Totally sick of SS's whining: whining if he doesn't like what we ask him to do, whining if he doesn't get his way, whining if he doesn't want to try something that he thinks is too hard, etc. etc. etc. He usually gets 3 chances and then loses something, but it happens so much I'm just tired of dealing with it. How do you handle this for your own kids ? Are they allowed to get away with it? What's a better way to deal with it, since his losing things isn't really working?

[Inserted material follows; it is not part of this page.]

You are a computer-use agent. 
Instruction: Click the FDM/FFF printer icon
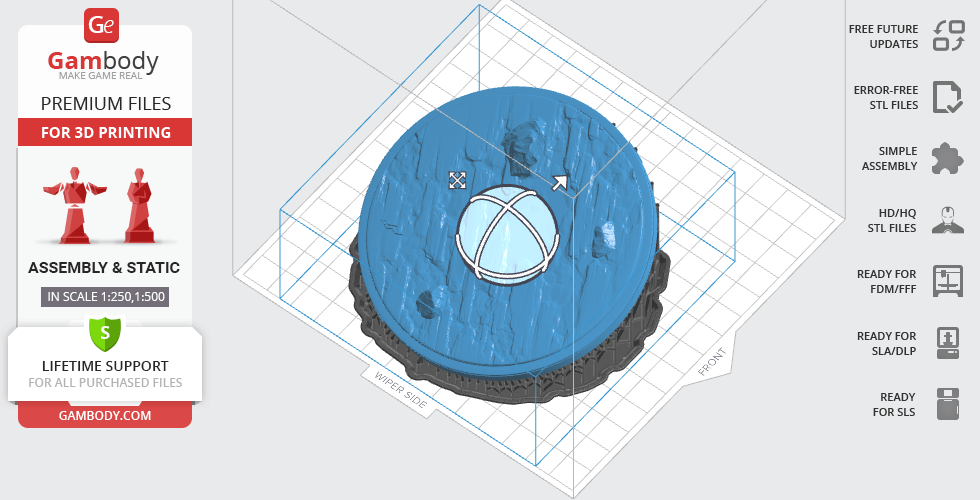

(And yes, I am a SM but am with him most of the time, so it IS my right to step in and handle this, especially since DH often won't even when it happens when he's around.)

Answer Question
 
Anonymous

Asked by Anonymous at 10:53 PM on Oct. 6, 2009 in School-Age Kids (5-8)

Answers (7)
  • If my 4 year old starts whining I tell him to either cut it out and stop acting like a baby or he will be treated like a baby (and that involves sitting in his room with no tv, toys, nothing because after all babies can't have all that, right?) it usually fixes the whiney problem.
    KalebsMommee

    Answer by KalebsMommee at 10:54 PM on Oct. 6, 2009

  • My step-kids get to the count of 3 to stop the crying or whining. If I get to three, they go into time out. One minute for every year of their life. Time doesn't start until they finish crying. All but the youngest has quit the water-works.
    Chris0110

    Answer by Chris0110 at 10:59 PM on Oct. 6, 2009

  • We never put up with whining so they know it doesn't work. I think the instant it started we shut down whatever was going on or told them to explain why they were disatisfied with words rather than whining. It is tough, good luck.
    Anonymous

    Answer by Anonymous at 11:02 PM on Oct. 6, 2009

  • I'm just dealing with a whinny 2 year old so I don't have practical experience but I did go to a seminar that dealt with behavior in the classroom (I'm a teacher) and the advice to change behavior was this. . . give it a name (whining) and then call them out on it. . . "billy, that's whining. Whining doesn't get you what you want. Instead of whining ask for it plainly or you will go into time out" It worked for high school students (not whining though) so it might work for your. . . PS. . . the speaker is Chick Moorman, here is a link to his website, http://www.chickmoorman.com/He has a number of books about parent/child communication, teacher/student, and even couples.

    chrissmom734

    Answer by chrissmom734 at 11:12 PM on Oct. 6, 2009

  • I have always told my kids if they want to whine, go for it, but take it to their room and then when they're finished, come and tell me all about it. :0) This drives them CRAZY!! It worked on my now 22 year old, and now it works on my 11 year old!
    Robsmommy

    Answer by Robsmommy at 11:57 PM on Oct. 6, 2009

  • With my dd it usually works if I say "I can't understand what you are saying when you whine. Please tell me in your normal voice so I can understand you, and then we can talk about it." But the trick is you have to actually be willing to discuss it!
    jessradtke

    Answer by jessradtke at 5:33 PM on Oct. 7, 2009

  • My oldest was like that for a while when he was very young. DH and I decided when he whined we couldn't hear him. Because we can't hear whinning. We sat him down explained it to him, that big boys don't whine and Mommy & Daddy can no longer hear your whinning. It worked like a charm. It takes a lot of patience and literally acting like you can't hear him. But, but God it worked!

    Sorry I know it's irritating but as God says, "This too shall pass"

    Also, I'd like to thank you for caring enough to step in and help. SM or not! My DS has a SM and she only steps in to make me feel akward! Too bad it doesnt work like that. Anyway, thanks again!